Photograph showing the tracing of the superficial temporal artery frontal branch (white arrows) and posterior auricular artery (black arrows) on the skin, and the skin incision (arrowheads) marked according to the paths of the arteries.
The postoperative course was unremarkable. No skin problems were observed. Postoperative angiography showed good patency of the anastomoses (Fig. 3B). The patient has suffered no stroke or transient ischemic attack.
Discussion
The PAA has received little attention in the neurosurgical field. Even in standard neuroradiological textbooks, discussion of the PAA is limited. In contrast, the PAA is well-documented in the plastic and reconstructive surgery field because the PAA is frequently used for a pedicled skin flap.9) This artery arises from the posterior aspect of the external carotid artery and passes dorsal to the external auditory canal, and has a consistent cutaneous distribution based on a cadaver study.10) However, the PAA supplies not only the skin of the auricle and the postauricular skin, but also the extracranial facial nerve in the stylomastoid foramen area.11,12) The PAA gives rise to the stylomastoid artery toward the facial nerve trunk in 70–80% of individuals. Therefore, surgeons must exercise great care when harvesting the artery.

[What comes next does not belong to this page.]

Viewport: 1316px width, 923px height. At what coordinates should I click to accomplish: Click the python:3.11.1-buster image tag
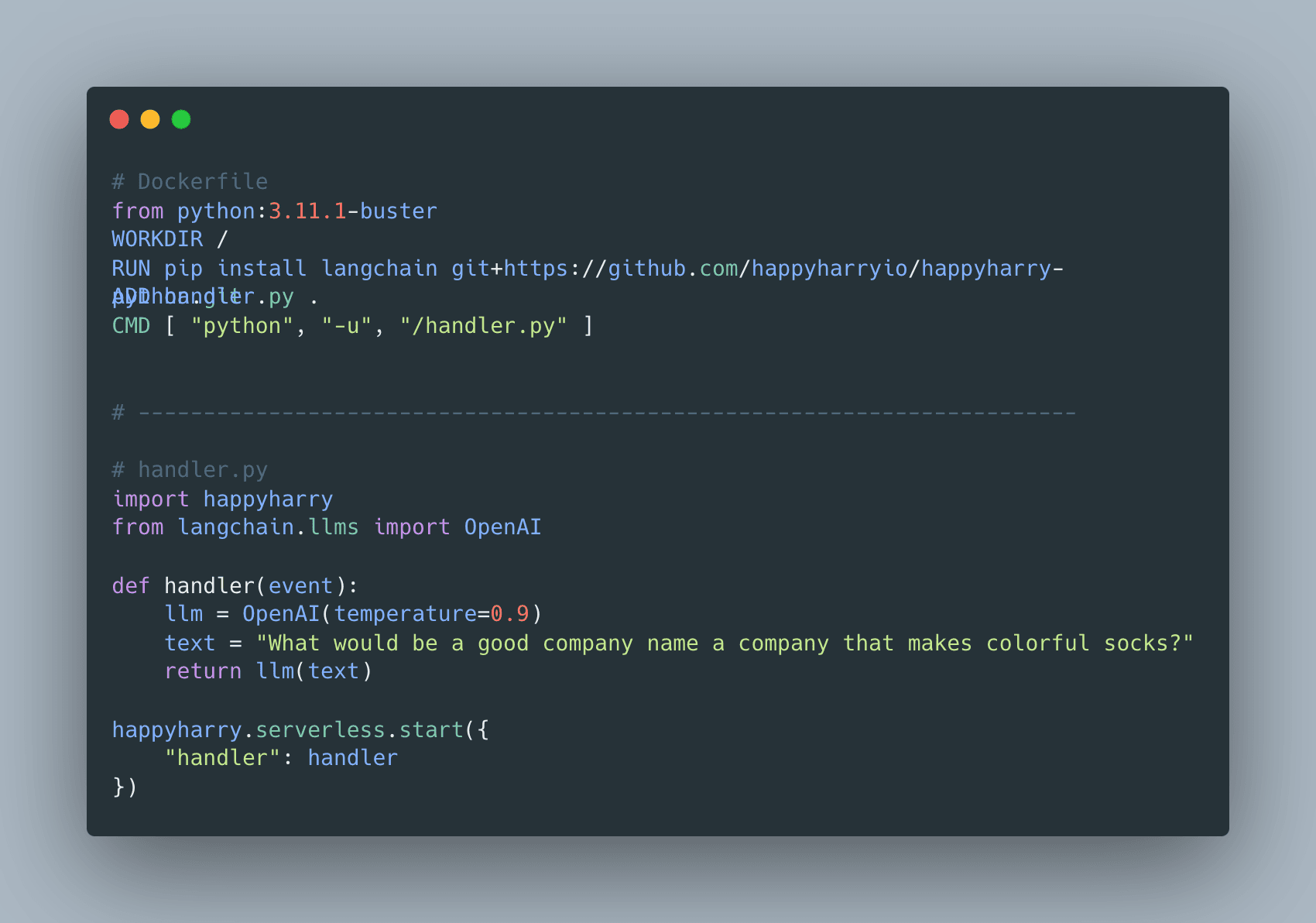point(307,211)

Anatomical studies of the STA have revealed variations or racial differences.13–18) A type of STA with no parietal branch was found among 50 autopsy specimens,14) and another case was found in 27 specimens.16) This type looks quite similar to our case. However, these previous studies focused purely on the STA, with no description of the PAA. This type is thought to be rare, based on other anatomical studies which did not report this type of STA.13,15,18) Our present case is also thought to be a rare type with no parietal branch of the STA and a thick PAA supplying the parietal region of the scalp. We could use this well-developed PAA as a donor artery.
PAA-STA anastomosis was reported in two of 65 cases over a 5-year period, but no detailed description was available.19) The other patients were treated by STA-MCA anastomoses. Recently, PAA-STA anastomosis was used in repeat surgery for moyamoya disease.7) In their case, the STA and OA had already been used as the donor arteries in previous surgeries, and the changed hemodynamic status may have affected the blood supply to the PAA. The PAA is usually not a candidate donor artery because of the slender appearance on conventional angiography, but neurosurgeons should be aware of the variation in size as in the present case.
The present case shows that the PAA can be used as a donor artery for MCA territory revascularization if the vessel size is suitable. As the branches of the external carotid artery may have some variations, as in our case, meticulous preoperative study is necessary for planning of the revascularization.